What are some must-have features or elements to beware of?
We implemented up.time as our multi-platform monitoring solution. Up.time by far is the easiest to implement, maintain, and little to no training is required to be up and running in literally one day.
To expand on some of the ideas above what I always am particularly interested in is how easy is it to add in our own custom scripts, and dashboards. Every product has pluses and minuses but what sells me on a product is the ability to get it to give me what I need for my environment, hopefully with the base product but sometimes with the ability to work with the vendor for a custom solution.

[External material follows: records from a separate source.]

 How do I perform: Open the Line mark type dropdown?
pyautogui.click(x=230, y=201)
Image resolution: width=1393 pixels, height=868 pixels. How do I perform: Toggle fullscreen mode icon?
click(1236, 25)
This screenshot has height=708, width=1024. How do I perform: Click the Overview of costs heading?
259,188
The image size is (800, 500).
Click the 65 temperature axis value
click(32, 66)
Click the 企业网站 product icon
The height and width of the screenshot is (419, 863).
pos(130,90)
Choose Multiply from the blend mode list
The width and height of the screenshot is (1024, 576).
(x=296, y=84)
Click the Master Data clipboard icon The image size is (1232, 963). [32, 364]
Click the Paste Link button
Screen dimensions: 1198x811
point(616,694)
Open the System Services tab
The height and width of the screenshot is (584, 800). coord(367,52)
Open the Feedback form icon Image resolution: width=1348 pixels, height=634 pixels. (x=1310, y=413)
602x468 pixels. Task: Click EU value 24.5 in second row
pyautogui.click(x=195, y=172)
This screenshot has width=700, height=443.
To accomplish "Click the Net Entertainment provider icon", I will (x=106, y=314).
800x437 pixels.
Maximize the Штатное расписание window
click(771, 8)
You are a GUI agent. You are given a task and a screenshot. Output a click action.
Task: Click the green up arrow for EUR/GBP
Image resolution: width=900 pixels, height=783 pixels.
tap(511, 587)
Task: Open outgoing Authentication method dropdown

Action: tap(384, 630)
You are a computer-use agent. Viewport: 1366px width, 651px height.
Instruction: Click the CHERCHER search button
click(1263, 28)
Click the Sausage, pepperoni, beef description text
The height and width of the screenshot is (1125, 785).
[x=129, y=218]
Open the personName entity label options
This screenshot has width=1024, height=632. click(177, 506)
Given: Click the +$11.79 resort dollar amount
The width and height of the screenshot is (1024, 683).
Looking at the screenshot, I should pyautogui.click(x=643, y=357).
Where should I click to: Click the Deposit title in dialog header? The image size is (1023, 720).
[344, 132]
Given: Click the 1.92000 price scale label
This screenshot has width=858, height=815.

Ok, here are specific things I would ask about a vendor's product.
Does the product really support multiple OS platforms. The test for this
is easy. Does their main monitor station run on different OS choices. Do
they offer the same level of support on all platforms, or does one OS have
an agent and the others are "just snmp".
Does the product support multiple database choices? Can you choose between
Oracle, MariaDB, MySQL, SQLserver or others? You should have the choice of
what fits in your environment.
Is the product reasonably browser neutral? Try it from IE and Firefox and
Chrome or whatever is used in your environment. The main browsers should
Is the database accessible from an external request? Can your team write
their own custom SQL requests, or better yet is there a documented API for
accessing the database?
Does the product support accessing agentless devices such as temperature,
humidity, or wetness environmental monitors via snmp?
Does the product support monitoring webpages, including testing for text
returned and also for the time to access the page? Can that data be saved
for graphing later?
Is security real and important to the vendor. If the product supports
logins, then login as a non-privileged user and click on every button you
see, and search in every search box that is available. Can you see things
you shouldn't, or find servers that should be protected?
How many ports are required to support servers and equipment through a
firewall. I can't think of a reason that the answer should be more than
Is the connection from the monitoring station to the servers secure? Does
it use XINETD with a security configuration, or at least password
protection between monitor and server?
Can alerts be easily shared between notification lists so modular alert
groups can created and shared?
Is it easy to clone an existing alert or do you have to start "from
scratch" every time?
Can alert information be easily shared with external scripts? Can all of
the parts on alert be handed off to a perl script, for instance.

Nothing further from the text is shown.